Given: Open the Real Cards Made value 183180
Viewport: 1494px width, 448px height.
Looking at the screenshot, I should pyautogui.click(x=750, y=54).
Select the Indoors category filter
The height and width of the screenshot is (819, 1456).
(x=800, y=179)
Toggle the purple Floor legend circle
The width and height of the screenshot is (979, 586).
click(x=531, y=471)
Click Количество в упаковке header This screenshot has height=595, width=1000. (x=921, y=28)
* * *
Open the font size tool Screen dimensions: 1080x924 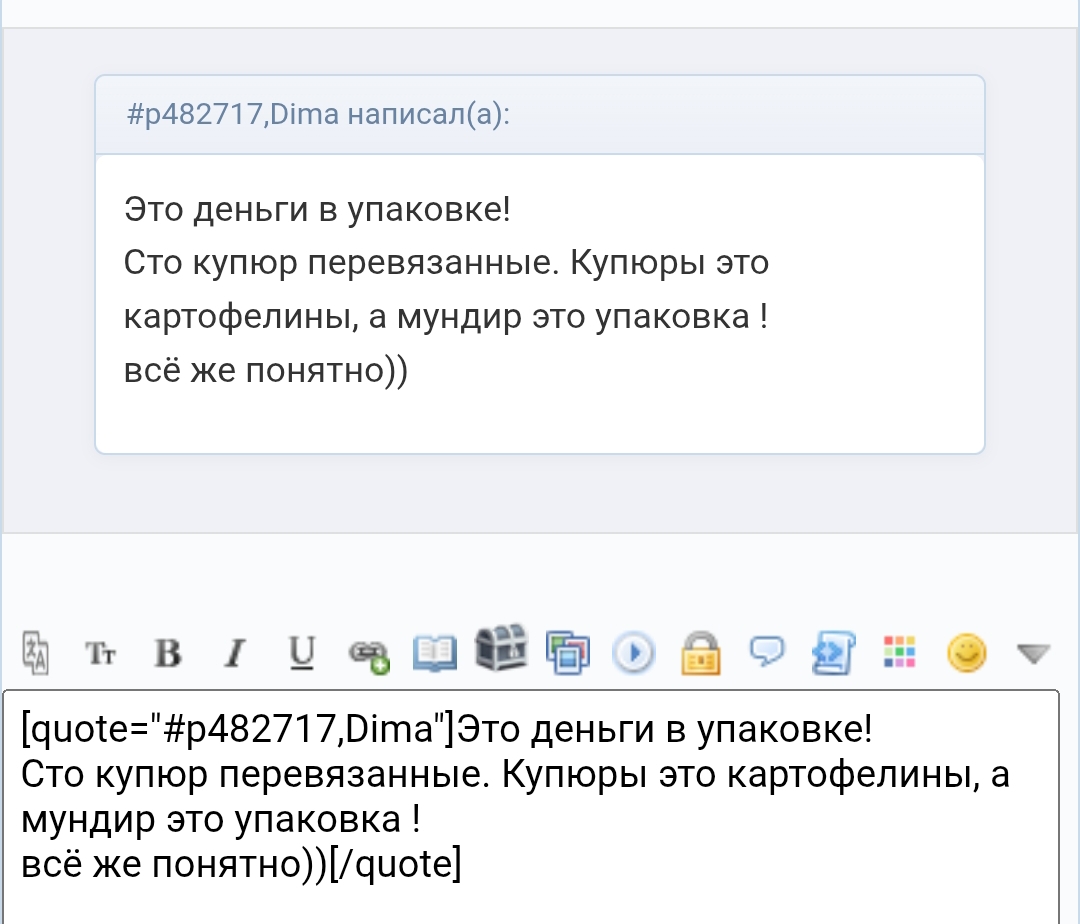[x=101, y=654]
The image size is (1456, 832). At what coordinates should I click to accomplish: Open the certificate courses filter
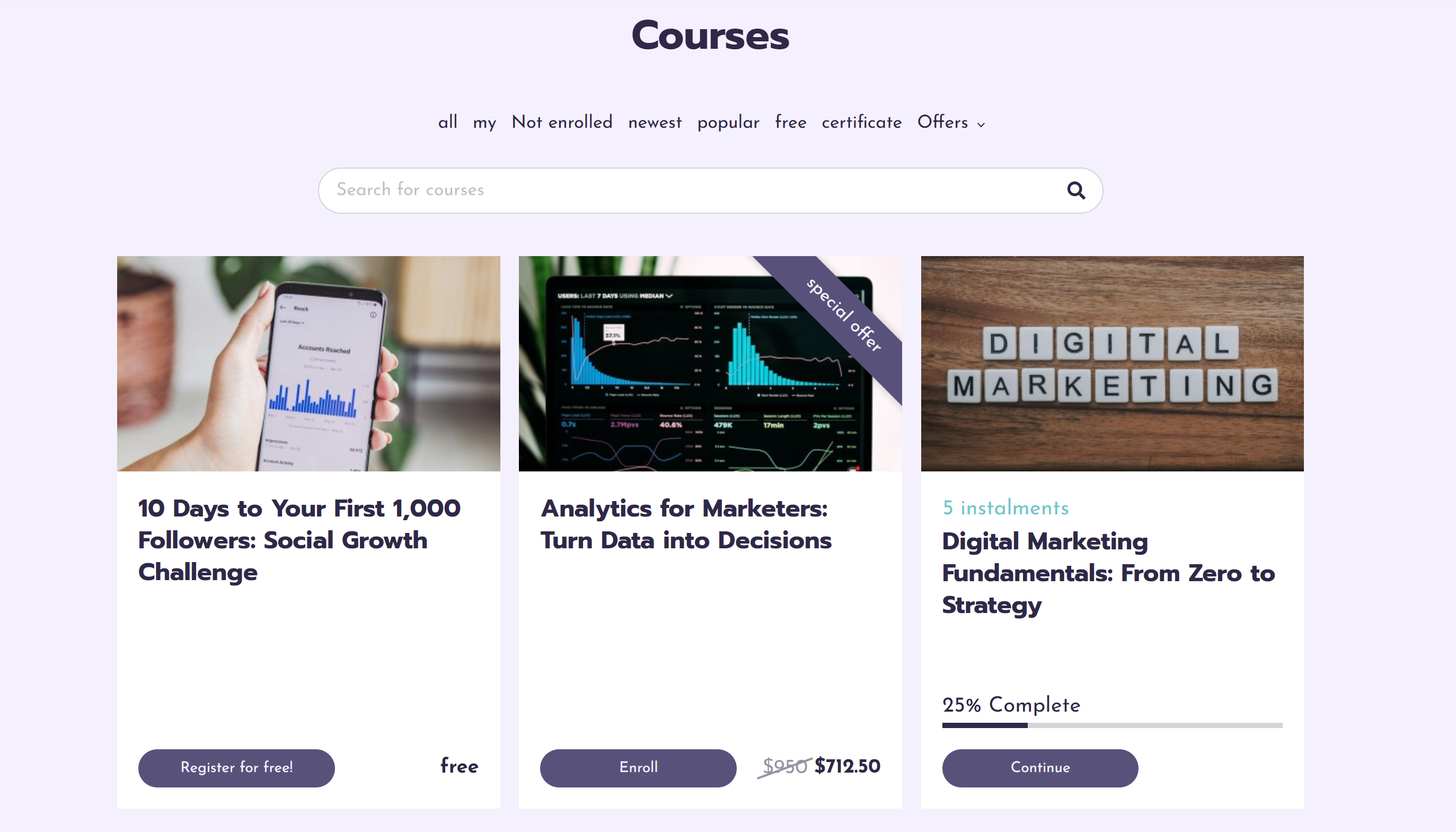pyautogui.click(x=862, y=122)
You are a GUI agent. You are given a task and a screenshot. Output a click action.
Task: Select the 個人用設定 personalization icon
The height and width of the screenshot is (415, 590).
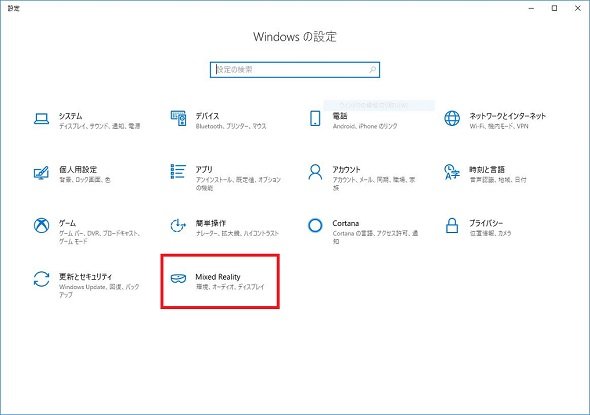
* * *
- _Problem_: Reproduce exactly the entries above, limited to the lines from the one with "The height and width of the screenshot is (819, 1456)." through the one with "Click Количество в", both included.

- _Task solution_:
The height and width of the screenshot is (819, 1456).
(x=800, y=179)
Toggle the purple Floor legend circle
The width and height of the screenshot is (979, 586).
click(x=531, y=471)
Click Количество в упаковке header This screenshot has height=595, width=1000. (x=921, y=28)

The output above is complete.